On 29 Dec 2004, at 13:30, Jerry Pasker wrote:

> Operational comment, question:
>
> I've learned that having an MTU smaller than 1500 bytes is  a bad 
> thing. When encountering networks with MTUs smaller than 1500 bytes, 
> path MTU discovery breaks when sites like a computer science college 
> my friend is going to .edu, a certain 'us' online bank.com, and the 
> worlds most popular auction site.com block all icmp, including the 
> icmp "fragmentation needed but DF bit set" packets.   Despite what the 
> RFCs say, the transit internet, in my opinion, generally needs to 
> accept and transit packets up to 1500 bytes without packet 
> fragmentation.
>
> Is this consistent with what everyone else's operational experiences?

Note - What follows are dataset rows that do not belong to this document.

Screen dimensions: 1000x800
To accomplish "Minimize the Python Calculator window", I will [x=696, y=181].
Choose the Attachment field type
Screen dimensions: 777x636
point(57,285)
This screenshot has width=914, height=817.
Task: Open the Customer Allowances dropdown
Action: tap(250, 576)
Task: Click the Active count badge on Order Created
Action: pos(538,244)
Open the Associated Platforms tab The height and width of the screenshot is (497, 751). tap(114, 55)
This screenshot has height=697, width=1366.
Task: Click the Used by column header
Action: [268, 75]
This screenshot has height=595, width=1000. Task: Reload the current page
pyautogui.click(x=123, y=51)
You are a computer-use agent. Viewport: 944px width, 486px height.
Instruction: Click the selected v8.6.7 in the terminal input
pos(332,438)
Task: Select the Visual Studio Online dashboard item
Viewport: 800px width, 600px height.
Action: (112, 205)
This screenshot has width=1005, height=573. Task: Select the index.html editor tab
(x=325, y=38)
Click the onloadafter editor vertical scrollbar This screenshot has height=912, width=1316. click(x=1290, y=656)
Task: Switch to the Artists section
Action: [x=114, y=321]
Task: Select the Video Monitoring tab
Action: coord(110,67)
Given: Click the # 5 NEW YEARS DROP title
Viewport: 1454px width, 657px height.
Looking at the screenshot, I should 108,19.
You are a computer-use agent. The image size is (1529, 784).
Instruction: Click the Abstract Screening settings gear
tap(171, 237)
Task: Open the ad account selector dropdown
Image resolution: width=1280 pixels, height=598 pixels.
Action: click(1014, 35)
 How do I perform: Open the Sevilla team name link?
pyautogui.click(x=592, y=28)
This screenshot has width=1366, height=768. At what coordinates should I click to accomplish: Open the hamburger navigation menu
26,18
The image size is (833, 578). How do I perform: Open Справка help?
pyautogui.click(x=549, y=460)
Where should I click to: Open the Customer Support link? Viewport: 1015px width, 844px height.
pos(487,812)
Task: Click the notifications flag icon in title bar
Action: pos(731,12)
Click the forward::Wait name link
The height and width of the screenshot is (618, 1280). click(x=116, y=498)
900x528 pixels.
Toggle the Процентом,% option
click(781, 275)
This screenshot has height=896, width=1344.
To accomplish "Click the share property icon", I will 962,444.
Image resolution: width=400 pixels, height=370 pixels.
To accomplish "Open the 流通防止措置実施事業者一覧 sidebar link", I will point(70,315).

I have been including "must be able to send and receive 1500-byte 
frames with no fragmentation" in CFPs for many years for this reason.

However, there are a growing throng of broadband users who have PPTP or 
other encaps between them and the world, and who are able to get along 
just fine by reducing the advertised MSS in their TCP stack. This stops 
the remote end protected by the bad firewall from attempting to send a 
TCP segment larger than the reduced MTU, and works around the broken 
pMTUd (since a "would fragment" message is never generated, and hence 
doesn't get blocked).

> Is there an RFC that clearly states: "The internet needs to transit 
> 1500 byte packets without fragmentation."??

Not to my knowledge, and since the hoardes of users mentioned above 
present a clear, deployed counter-example it seems unlikely that one 
will be written.

(This depends slightly on what you mean by "transit", which is a term 
which means surprisingly different things to different people once you 
try and nail down a definition.)


Joe